Monika Zgustová (22 March 1957, Prague) is a Czech writer and translator. She is a key figure in the introduction of Czech literature in Spain, translating into Spanish and Catalan.

Biography
She studied comparative literature at the University of Illinois in the 1970s.
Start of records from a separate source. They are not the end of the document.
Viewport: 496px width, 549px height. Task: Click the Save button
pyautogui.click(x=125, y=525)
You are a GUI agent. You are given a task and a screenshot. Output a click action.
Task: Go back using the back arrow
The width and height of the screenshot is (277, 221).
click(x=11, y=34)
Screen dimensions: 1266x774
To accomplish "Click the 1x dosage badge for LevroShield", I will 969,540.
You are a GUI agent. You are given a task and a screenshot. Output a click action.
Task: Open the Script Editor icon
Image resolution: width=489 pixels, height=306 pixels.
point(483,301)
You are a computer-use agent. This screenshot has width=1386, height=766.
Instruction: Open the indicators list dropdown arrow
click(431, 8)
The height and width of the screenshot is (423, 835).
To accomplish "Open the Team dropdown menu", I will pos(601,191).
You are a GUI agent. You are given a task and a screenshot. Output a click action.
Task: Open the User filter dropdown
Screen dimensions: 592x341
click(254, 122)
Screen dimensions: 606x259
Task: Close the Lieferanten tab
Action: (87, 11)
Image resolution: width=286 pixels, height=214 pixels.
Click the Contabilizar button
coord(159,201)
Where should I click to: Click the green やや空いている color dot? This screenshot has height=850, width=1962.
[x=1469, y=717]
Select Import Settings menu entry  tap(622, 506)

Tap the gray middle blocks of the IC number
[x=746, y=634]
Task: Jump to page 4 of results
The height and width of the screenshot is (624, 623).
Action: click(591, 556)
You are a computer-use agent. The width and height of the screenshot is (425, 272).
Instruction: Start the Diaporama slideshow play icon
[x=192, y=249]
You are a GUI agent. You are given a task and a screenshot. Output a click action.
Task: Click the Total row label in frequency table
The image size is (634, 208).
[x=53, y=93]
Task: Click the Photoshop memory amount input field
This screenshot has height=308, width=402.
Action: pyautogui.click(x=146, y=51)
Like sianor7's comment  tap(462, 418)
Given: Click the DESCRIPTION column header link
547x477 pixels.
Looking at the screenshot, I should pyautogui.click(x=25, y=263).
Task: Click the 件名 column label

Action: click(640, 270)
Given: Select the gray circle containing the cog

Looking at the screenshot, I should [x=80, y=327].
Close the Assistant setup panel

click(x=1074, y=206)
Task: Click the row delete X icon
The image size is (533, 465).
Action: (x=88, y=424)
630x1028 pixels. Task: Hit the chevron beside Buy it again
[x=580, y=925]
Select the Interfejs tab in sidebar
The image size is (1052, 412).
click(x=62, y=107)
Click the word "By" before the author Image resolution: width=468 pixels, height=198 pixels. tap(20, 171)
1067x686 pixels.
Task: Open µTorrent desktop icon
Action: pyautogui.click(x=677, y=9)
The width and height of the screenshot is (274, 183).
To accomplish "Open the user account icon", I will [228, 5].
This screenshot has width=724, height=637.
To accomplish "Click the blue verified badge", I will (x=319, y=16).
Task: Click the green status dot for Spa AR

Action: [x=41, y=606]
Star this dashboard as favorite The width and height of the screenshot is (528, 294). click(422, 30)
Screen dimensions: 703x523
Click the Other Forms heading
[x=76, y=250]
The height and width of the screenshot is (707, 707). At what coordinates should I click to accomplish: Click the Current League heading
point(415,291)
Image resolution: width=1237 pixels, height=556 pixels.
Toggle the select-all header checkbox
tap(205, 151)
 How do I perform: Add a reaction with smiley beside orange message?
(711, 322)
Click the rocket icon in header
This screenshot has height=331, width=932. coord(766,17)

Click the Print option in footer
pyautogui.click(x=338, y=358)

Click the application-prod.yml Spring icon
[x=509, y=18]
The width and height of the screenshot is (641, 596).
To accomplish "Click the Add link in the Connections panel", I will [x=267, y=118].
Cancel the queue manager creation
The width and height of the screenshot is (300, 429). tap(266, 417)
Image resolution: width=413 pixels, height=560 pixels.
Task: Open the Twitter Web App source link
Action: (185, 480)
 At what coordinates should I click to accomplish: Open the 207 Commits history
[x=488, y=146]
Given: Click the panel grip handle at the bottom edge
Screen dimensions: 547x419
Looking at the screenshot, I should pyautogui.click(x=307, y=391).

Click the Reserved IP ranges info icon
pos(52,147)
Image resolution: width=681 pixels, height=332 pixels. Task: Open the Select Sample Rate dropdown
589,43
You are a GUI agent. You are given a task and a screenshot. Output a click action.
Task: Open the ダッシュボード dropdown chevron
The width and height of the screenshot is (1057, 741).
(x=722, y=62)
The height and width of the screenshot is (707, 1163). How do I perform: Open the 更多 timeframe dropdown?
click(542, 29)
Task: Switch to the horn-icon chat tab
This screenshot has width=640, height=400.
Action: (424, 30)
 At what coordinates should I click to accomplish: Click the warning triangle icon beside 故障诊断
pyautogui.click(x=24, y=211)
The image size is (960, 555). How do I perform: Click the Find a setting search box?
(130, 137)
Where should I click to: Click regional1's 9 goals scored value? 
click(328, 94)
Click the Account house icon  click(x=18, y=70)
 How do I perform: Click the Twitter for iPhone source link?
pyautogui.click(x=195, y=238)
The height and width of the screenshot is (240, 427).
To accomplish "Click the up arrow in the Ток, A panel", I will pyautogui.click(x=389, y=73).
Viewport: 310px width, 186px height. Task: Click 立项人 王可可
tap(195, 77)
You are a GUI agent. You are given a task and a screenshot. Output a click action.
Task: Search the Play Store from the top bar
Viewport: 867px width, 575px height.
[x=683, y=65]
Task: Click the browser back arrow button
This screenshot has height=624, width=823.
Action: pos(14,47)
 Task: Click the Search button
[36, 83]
Since the 1980s, she has lived in Barcelona.

She is the translator of many major works of Czech fiction; she has translated more than fifty books from Czech and Russian into Spanish and Catalan, including works by Bohumil Hrabal, Jaroslav Hašek, Václav Havel, Jaroslav Seifert, Milan Kundera, Fyodor Dostoyevsky, Isaac Babel, Anna Akhmatova and Marina Tsvetaeva.
She regularly writes articles and editorials for El País (Spain), La Vanguardia (Spain), The Nation (USA), and Lidové Noviny (Czech Republic).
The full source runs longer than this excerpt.